Incrustada no vale do rio
Mucuri, na região nordeste do estado, Teó, como é
carinhosamente chamada por seus filhos, é uma simpática cidade
mineira de porte médio, cujo comércio gira, em sua maior
parte, em torno da extração, lapidação e comercialização
de pedras preciosas, mas cujo maior tesouro para mim são as recordações
felizes da infância que ali passei.
E como toda criança
nascida no interior, eu também tive vários amigos, que encheram
a minha vida de momentos extraordinários, registrados de forma indelével
na lousa das minhas melhores lembranças.
Dessa última vez
em que lá estive, tive a grande felicidade de reencontrar um dos
meus maiores amigos, que eu não via há quase 15 anos, e que
há cerca de 02 anos havia voltado a morar ali.
Ao revê-lo, fui tomado
verdadeiramente por uma alegria incontida e juntos rememoramos os momentos
inesquecíveis de uma época de ouro, em que os sonhos nunca
envelheciam e o sol nunca se punha.
Contudo, notei que nos olhos
do meu amigo pairava a sombra de uma tristeza difícil de esconder.

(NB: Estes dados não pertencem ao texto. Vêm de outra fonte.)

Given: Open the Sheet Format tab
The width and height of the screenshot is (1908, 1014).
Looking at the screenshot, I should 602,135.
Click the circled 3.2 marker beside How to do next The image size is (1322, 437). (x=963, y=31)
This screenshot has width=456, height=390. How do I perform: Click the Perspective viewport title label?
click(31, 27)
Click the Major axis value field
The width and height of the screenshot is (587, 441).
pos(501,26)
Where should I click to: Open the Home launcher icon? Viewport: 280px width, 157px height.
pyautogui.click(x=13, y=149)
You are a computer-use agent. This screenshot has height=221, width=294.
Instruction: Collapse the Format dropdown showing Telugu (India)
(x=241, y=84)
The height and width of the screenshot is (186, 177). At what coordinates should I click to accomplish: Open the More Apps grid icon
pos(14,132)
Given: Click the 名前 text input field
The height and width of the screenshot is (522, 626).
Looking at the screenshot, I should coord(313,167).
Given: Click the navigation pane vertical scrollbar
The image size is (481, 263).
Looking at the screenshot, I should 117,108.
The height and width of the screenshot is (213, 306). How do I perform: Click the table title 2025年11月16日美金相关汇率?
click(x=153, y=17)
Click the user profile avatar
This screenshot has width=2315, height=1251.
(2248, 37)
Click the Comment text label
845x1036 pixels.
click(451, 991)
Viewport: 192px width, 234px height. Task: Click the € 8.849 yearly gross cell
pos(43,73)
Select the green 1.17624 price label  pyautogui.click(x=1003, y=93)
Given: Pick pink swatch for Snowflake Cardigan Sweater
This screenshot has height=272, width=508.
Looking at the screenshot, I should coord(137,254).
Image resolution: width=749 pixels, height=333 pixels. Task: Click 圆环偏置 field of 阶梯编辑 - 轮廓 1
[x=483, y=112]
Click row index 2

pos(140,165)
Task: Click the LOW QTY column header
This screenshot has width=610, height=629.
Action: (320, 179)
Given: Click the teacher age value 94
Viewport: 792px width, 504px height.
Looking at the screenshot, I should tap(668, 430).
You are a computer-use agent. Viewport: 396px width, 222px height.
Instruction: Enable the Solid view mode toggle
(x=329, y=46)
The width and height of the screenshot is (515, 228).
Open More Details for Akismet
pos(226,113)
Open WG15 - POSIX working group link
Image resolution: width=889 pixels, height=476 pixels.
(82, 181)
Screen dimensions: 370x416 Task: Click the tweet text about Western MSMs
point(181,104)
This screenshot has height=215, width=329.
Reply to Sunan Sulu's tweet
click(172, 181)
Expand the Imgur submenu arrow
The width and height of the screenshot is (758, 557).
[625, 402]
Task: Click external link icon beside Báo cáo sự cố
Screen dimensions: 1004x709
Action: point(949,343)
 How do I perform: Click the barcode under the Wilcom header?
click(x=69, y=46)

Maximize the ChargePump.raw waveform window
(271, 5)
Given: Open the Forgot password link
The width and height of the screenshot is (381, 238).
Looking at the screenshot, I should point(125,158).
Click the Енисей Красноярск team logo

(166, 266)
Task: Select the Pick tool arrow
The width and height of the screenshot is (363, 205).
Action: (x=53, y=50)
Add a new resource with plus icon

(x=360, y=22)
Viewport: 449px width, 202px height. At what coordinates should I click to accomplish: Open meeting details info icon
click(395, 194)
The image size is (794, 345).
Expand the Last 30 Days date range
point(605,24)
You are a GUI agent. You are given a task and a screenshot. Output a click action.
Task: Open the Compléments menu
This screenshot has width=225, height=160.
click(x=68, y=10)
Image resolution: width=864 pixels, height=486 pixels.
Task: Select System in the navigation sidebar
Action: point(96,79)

Perguntei-lhe o que era e ele me disse, em lagrimas, que estava arrasado
com a recente ruptura do seu casamento. Pelo que entendi, somente agora
ele se dava conta do quanto amava sua ex-esposa, fato este que, segundo
ele, fora descoberto tarde demais.
Fiquei com o coração
apertado, e a alegria daquele reencontro rapidamente se misturou com a
tristeza do drama estampado em sua fisionomia. Porém, como ser amigo
é ser solidário em todas as situações, busquei
oferecer a ele o máximo de apoio, simbolizado principalmente na
paciência de escutá-lo por quase três horas contando
os detalhes da sua desdita.
Confesso que, naquele dia
fiquei bastante chateado. Voltei para a casa com o semblante carregado,
e como estava muito calor enchi um copo de suco de graviola, uma fruta
típica daquela região, sentei-me numa espaçosa cadeira
na varanda em meio a uma floresta de samambaias, e fiquei pensando em toda
aquela situação.
Verdadeiramente, a vida
era muito intrigante. O meu amigo era formado em Ciências Contábeis,
e possuía duas grandes lojas na cidade, sendo considerado por todos
um grande empresário. No entanto, se de um lado alcançara
sucesso nos negócios, do outro, não conseguira lograr êxito
no amor.
Enquanto matutava sobre
tudo aquilo, de repente, eis que percebo, em meio ao balouçar da
verde folhagem das samambaias, a presença inspiradora da poesia,
minha inseparável companheira, que rapidamente me obrigou a pegar
o bloco, que sempre carrego comigo, tomar de uma caneta, e escrever os
seguintes versos :
Fechado para balanço
Ontem, éramos empresa de economia mista
E eu controlava as ações do teu coração
Mas teu amor era a única garantia prevista
No investimento de risco da nossa relação
Hoje, tornamo-nos sociedade anônima, depois
que soneguei as cotas da minha afeição
E no extenso livro caixa da nossa vida a dois
Restou apenas o déficit da minha ingratidão
Assim, fechei para balanço, tornei-me massa falida
Pois no atacado da tua ausência, foi decretada a falência
Do meu ingrato coração, de saúde tão combalida
E sem o teu amor à vista, sigo vivendo à prestação
No varejo do dia a dia, sofrendo a alta dessa carência
Que inflaciona o meu peito com a tua recordação
Três dias depois, quando
eu estava preste a retornar para Belo Horizonte e posteriormente à
Brasília, onde moro atualmente, visitei novamente o meu amigo para
despedir-me e acabei entregando-lhe uma cópia manuscrita do soneto.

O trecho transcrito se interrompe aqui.